No es difícil imaginar que un Estado sea capaz de imponer cierta conciencia jurídica en su ciudadanía. Ha sucedido a lo largo de toda la historia moderna en latitudes tan disímbolas como Europa occidental en el siglo XVIII, Estados Unidos en el siglo XIX o Japón y Singapur en el siglo XX. Lo que cuesta trabajo imaginar es la formación de una estructura jurídica que permita aplicar la ley sobre quienes la violan con más frecuencia: aquellos que detentan las principales formas del poder económico, político o ideológico. Esta es, por decirlo de una manera un poco antigua, la esencia del concepto de Estado de derecho.
En México los usos del término han variado desde los años 90, en que aparece con cierta fuerza en la opinión pública. No es casual que su emergencia sea paralela a las demandas de la democratización política. A diferencia del viejo sistema autoritario que hacía pender sus decisiones fundamentales sobre una Presidencia casi omnímoda, la apertura de los 90 trajo consigo la pregunta de quién y cómo iba a regular un orden de presencias y decisiones plurales. La ausencia de un estado de derecho en México es atribuida con facilidad (y suma superficialidad) a una supuesta falta de conciencia ciudadana de la sociedad. Nada más banal. Ahí donde el poder no se rige por las normas del derecho, lo último que podría suceder es que la ciudadanía sí lo hiciera.

-*-

Indicación 1: Reescribe el extracto desde "No es difícil" hasta "Estado de derecho.", ambos incluidos, sustituyendo "ciudadanía" por "población".
Indicación 2: Copia sin cambios las filas de los datos, desde la que contiene "Where should I click to: Toggle" hasta la que contiene "Looking at the screenshot, I should [x=17, y=103].", ambas incluidas.

-*-

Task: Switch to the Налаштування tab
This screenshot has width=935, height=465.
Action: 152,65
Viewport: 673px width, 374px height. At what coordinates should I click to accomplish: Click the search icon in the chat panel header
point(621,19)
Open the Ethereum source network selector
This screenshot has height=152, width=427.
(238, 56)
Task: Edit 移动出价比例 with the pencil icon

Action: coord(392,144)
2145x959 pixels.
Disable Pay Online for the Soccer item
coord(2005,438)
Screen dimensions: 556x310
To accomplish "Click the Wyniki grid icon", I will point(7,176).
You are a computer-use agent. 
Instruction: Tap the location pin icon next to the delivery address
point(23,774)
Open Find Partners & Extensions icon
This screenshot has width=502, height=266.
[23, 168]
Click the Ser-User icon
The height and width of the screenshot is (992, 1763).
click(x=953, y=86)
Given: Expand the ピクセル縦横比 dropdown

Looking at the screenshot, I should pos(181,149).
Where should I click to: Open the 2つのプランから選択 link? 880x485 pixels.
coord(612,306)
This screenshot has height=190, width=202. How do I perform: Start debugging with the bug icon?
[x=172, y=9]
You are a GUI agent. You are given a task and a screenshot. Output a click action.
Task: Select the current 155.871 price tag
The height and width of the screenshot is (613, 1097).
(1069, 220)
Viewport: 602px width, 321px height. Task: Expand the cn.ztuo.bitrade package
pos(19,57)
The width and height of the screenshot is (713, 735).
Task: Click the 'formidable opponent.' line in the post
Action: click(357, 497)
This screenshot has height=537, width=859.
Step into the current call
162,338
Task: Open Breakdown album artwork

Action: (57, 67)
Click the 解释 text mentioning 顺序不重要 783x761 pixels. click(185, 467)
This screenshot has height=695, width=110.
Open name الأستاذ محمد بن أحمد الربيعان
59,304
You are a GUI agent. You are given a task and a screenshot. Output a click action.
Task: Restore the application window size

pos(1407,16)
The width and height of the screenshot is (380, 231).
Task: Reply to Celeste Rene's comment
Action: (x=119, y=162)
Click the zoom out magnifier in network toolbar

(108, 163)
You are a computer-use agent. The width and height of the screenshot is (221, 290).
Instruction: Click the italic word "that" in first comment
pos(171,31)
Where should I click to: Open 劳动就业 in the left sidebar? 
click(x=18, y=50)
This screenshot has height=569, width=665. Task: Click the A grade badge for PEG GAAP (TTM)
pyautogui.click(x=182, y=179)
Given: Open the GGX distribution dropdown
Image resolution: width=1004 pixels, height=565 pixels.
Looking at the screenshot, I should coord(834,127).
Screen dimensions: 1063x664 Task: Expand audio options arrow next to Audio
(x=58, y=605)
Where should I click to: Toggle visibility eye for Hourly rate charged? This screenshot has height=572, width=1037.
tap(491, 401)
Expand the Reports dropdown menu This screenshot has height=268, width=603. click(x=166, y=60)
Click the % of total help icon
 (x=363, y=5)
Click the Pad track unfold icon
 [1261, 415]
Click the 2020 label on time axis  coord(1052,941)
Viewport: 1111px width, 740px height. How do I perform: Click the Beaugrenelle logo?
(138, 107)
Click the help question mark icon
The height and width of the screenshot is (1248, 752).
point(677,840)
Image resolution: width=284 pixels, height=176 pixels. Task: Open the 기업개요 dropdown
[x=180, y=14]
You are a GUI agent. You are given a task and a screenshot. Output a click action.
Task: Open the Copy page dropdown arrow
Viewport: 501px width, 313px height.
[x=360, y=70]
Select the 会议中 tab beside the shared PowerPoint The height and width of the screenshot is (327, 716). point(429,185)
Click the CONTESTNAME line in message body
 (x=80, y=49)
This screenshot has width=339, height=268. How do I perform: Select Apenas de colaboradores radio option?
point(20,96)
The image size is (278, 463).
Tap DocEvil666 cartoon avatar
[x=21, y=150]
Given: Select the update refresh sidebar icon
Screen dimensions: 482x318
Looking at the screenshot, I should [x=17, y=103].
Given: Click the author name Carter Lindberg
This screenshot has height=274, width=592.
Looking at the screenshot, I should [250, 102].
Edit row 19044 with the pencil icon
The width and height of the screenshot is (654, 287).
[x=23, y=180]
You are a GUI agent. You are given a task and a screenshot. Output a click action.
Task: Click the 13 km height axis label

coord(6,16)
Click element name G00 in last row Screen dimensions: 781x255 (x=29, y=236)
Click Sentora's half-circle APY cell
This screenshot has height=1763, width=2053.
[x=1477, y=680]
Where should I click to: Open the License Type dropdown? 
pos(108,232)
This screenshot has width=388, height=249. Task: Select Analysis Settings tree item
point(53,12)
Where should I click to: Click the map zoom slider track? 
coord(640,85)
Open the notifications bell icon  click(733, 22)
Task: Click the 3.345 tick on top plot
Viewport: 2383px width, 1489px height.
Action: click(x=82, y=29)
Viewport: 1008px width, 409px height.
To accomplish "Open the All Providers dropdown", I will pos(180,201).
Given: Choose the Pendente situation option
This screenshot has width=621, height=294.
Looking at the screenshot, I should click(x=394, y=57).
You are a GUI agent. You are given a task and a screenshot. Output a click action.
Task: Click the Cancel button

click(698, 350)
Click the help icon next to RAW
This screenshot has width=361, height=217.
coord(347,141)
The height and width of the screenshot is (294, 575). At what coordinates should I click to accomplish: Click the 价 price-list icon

-*-

Respuesta completa 1:
No es difícil imaginar que un Estado sea capaz de imponer cierta conciencia jurídica en su población. Ha sucedido a lo largo de toda la historia moderna en latitudes tan disímbolas como Europa occidental en el siglo XVIII, Estados Unidos en el siglo XIX o Japón y Singapur en el siglo XX. Lo que cuesta trabajo imaginar es la formación de una estructura jurídica que permita aplicar la ley sobre quienes la violan con más frecuencia: aquellos que detentan las principales formas del poder económico, político o ideológico. Esta es, por decirlo de una manera un poco antigua, la esencia del concepto de Estado de derecho.

Respuesta completa 2:
Where should I click to: Toggle visibility eye for Hourly rate charged? This screenshot has height=572, width=1037.
tap(491, 401)
Expand the Reports dropdown menu This screenshot has height=268, width=603. click(x=166, y=60)
Click the % of total help icon
 (x=363, y=5)
Click the Pad track unfold icon
 [1261, 415]
Click the 2020 label on time axis  coord(1052,941)
Viewport: 1111px width, 740px height. How do I perform: Click the Beaugrenelle logo?
(138, 107)
Click the help question mark icon
The height and width of the screenshot is (1248, 752).
point(677,840)
Image resolution: width=284 pixels, height=176 pixels. Task: Open the 기업개요 dropdown
[x=180, y=14]
You are a GUI agent. You are given a task and a screenshot. Output a click action.
Task: Open the Copy page dropdown arrow
Viewport: 501px width, 313px height.
[x=360, y=70]
Select the 会议中 tab beside the shared PowerPoint The height and width of the screenshot is (327, 716). point(429,185)
Click the CONTESTNAME line in message body
 (x=80, y=49)
This screenshot has width=339, height=268. How do I perform: Select Apenas de colaboradores radio option?
point(20,96)
The image size is (278, 463).
Tap DocEvil666 cartoon avatar
[x=21, y=150]
Given: Select the update refresh sidebar icon
Screen dimensions: 482x318
Looking at the screenshot, I should [x=17, y=103].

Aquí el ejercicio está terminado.